LAFAGE, Raymond, a celebrated French designer and engraver, was born in 1656 at Lisle in Albigeois. He was a pupil of Rivalx, and spent several years in Rome and other cities of Italy. He led a dissolute life, and died in poverty in Paris or Lyons about 1690. Some authorities, however, place his birth in 1654, and his death in 1684. Lafage was a rapid and brilliant designer, and a clever engraver. His subjects were biblical, historical, and bacchanalian, and he executed his pen-drawings especially with great spirit. His drawings and engravings have always been popular. Eighty-six plates from his designs were published posthumously.—J. T—e.

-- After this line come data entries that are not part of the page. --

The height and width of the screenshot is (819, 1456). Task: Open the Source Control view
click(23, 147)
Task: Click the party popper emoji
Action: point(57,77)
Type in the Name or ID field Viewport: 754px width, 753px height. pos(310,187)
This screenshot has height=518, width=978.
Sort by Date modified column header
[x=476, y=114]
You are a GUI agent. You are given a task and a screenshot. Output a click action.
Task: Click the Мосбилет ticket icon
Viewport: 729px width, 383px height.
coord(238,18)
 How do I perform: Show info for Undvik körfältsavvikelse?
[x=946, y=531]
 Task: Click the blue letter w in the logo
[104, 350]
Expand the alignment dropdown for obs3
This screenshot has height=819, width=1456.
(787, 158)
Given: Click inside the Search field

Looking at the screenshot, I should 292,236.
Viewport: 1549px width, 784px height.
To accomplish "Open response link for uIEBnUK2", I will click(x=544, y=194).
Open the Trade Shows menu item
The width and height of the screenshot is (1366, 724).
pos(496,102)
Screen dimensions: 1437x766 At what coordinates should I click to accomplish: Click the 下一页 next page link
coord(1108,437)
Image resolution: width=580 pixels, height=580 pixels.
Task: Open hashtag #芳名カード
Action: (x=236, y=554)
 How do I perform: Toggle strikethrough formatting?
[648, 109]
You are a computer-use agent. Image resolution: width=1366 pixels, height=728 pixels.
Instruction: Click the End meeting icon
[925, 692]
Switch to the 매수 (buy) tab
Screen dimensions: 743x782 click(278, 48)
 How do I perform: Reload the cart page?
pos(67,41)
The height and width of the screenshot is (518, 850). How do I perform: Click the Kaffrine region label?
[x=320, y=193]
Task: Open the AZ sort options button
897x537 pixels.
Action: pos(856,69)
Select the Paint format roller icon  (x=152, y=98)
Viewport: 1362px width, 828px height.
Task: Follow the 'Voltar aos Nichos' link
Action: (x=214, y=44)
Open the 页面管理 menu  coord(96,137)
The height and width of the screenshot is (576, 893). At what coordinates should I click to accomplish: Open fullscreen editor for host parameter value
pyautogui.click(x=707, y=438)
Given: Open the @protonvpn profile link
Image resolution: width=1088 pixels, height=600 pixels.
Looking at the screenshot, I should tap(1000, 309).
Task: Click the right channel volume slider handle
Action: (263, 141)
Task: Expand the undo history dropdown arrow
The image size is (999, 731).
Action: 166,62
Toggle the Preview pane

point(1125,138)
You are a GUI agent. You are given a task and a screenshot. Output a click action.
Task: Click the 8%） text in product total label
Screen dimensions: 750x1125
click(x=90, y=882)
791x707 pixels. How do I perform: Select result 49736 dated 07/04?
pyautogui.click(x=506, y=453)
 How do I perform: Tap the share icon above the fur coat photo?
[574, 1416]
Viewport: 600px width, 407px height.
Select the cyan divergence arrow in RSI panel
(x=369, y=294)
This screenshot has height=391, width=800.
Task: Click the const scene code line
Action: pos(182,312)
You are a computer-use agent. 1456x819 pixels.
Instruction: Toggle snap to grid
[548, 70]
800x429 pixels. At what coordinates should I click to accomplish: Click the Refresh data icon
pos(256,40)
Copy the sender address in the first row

* LA FARINA, Giuseppe, an Italian politician and author, was born in 1815 at Messina, and embraced the profession of an advocate. In 1837 he took part in the Sicilian insurrection, and fled the island at its disastrous close. He returned in 1839, and established several journals, which were all suppressed; and even his "Recollections of Rome and Tuscany" was prohibited. He betook himself to Florence, where he published two volumes of "Studies on the Thirteenth Century," and illustrated works on Italy, Switzerland, and China; as well as a history of Italy for the people (commenced at this time, but completed some time afterwards), and two historical dramas. In 1847 he started a democratic journal in Tuscany named L'Alba; and on the breaking out of the Sicilian revolution he became a member of the council of war, and deputy to the parliament. He took a leading part in voting the new constitution. In August, 1840, he became minister of the interior, of public works and of education, and subsequently of war; but when the constitution was finally crushed in 1849 he returned to Turin, where he has since published a "History of the Revolution in Sicily in 1848-49;" a "History of Italy from 1815 to 1850," 6 vols.; and a history of controversies between the civil and ecclesiastical power. In 1860, during the glorious campaign in Sicily, he was sent to Palermo by Cavour to counteract the political views of Garibaldi, and was expelled by the dictator from the island.—F. M. W.

LAFAYE, Antoine de, a Swiss protestant minister, a friend of Beza, was born at Châteaudun. Professor of philosophy and afterwards of theology at Geneva, he wrote several works on divinity, and a life of Beza, and translated Josephus and Livy into French. He died in 1615.—D. W. R.